Little do people know, but Cornwall has got a case of the CRABS and it’s catching….that’s right Cornish harbours are packed with people crabbing. You can get lines and bait really cheap from the tourist shops (or take your own bait – they really like bacon!), then you’re all ready to drop a line and wait for the crabs to bite. Just remember to take a bucket and keep it on the down low, but if you wanna get the best catch head to the inner harbour!  But it’s not all about the crabs, cos if Cornwall is known for anything it’s surfing and you’ll struggle to find a local who’s never hit the waves, so get on BOARD, take a surf lesson and learn to ride those waves like a pro. To get some of the best surf, we suggest you hit Polzeath or Fistral beach, but with surf schools at all the major beaches ready to take on everyone from complete beginners to more seasoned riders, you really have no excuses.

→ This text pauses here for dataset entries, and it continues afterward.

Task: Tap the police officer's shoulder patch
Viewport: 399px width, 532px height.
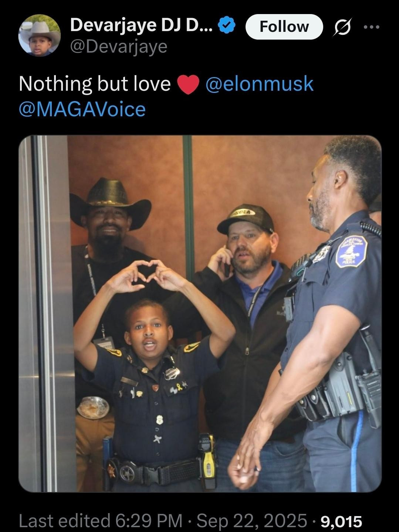Action: point(351,251)
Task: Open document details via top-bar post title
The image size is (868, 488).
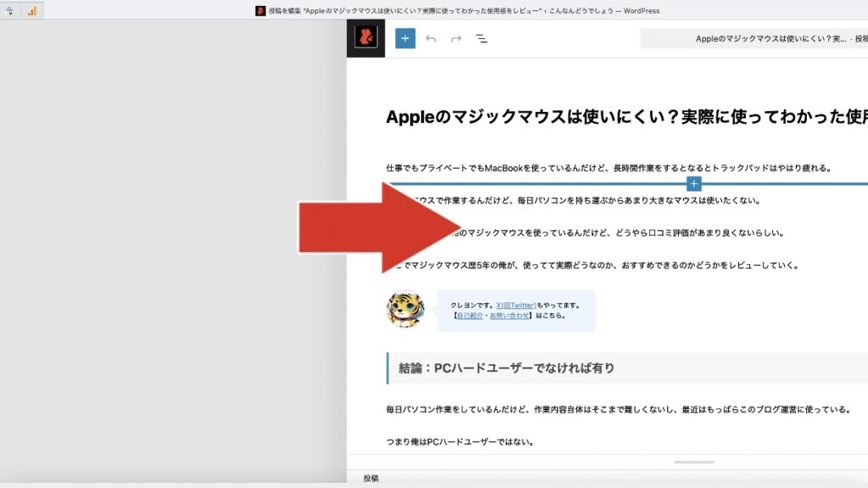Action: [x=780, y=38]
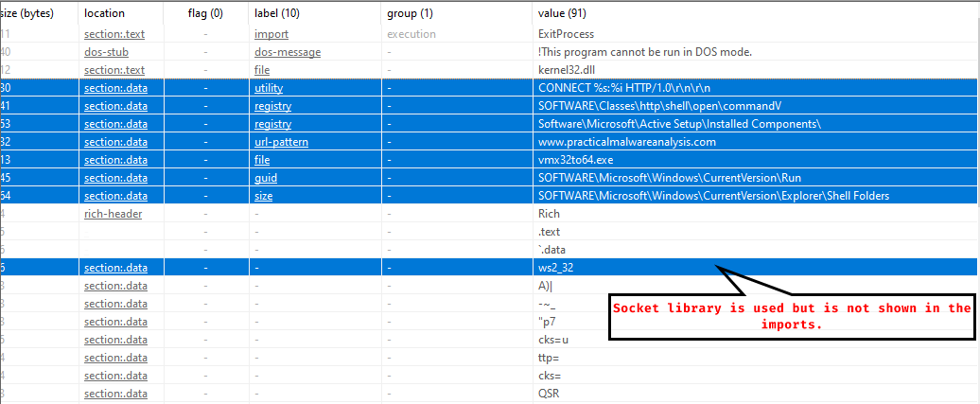
Task: Click the url-pattern label link
Action: tap(281, 142)
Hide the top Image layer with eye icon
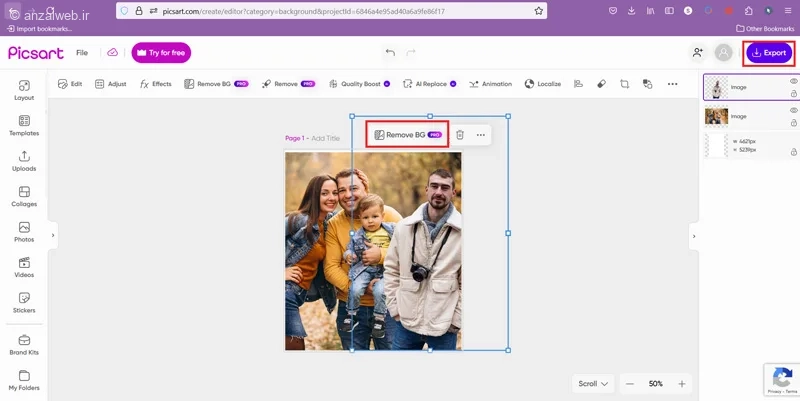This screenshot has height=401, width=800. coord(794,81)
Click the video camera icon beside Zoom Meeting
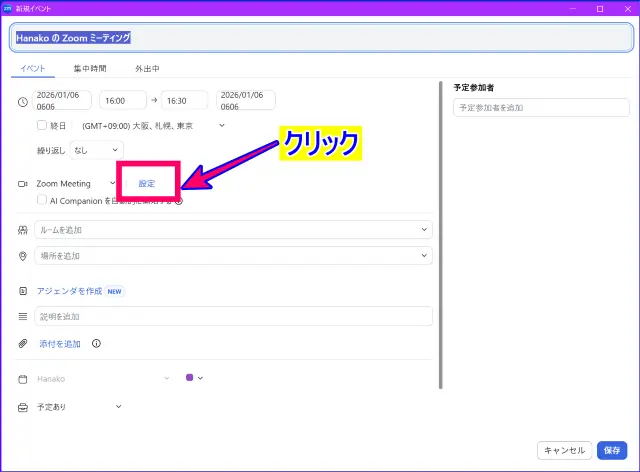 [23, 184]
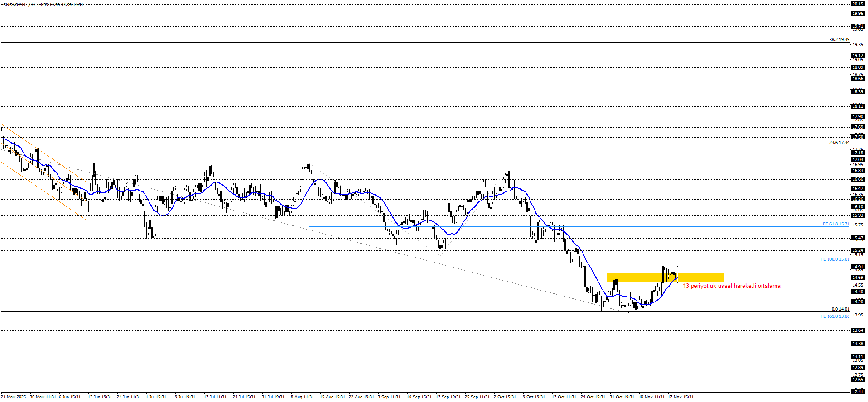Click the 18.11 price level tag

[x=857, y=106]
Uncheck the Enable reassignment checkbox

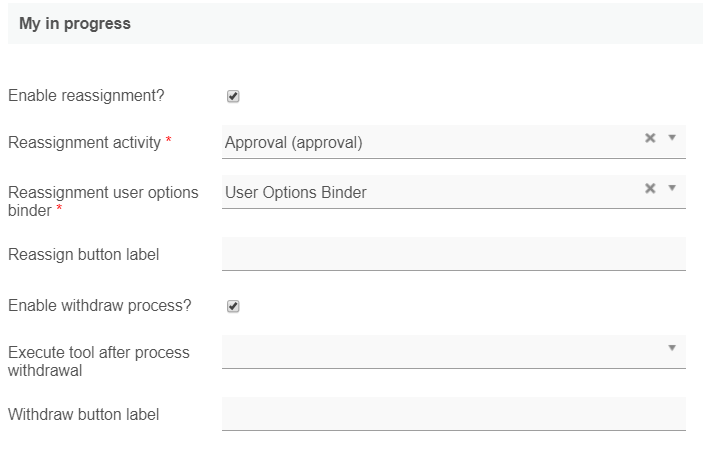(233, 97)
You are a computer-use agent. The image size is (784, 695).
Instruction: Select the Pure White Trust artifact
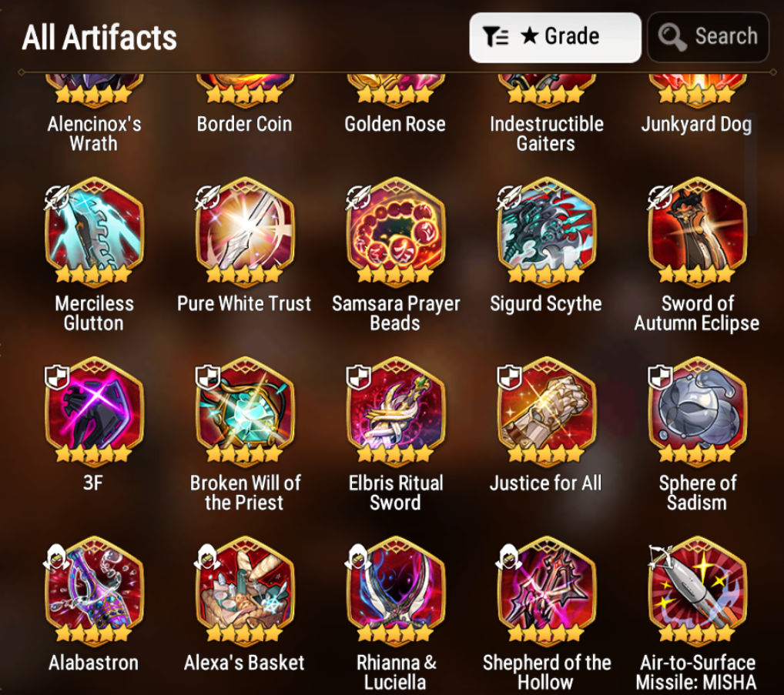(244, 232)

Cornwall has plenty of unique places to stay and if you’re Mr Big Bucks you can even rent out a WHOLE island, trek across the 90ft suspension bridge and stay at the house in the sea. But if you’re not one for heights, you could stay at Paul Ainsworth’s swish-ayy 6 suite Townhouse in Padstow that comes with it’s own private chauffeur driven BMW or The Scarlett with their cliff-top hot tubs in Newquay for an equally fancy experience. But if you’re budget doesn’t stretch that far, there’s always glamping at the Atlantic Surf Pods for only £69 per night or even on your own houseboat and if that doesn’t do the trick, you can’t go wrong with a good ol’ B&B.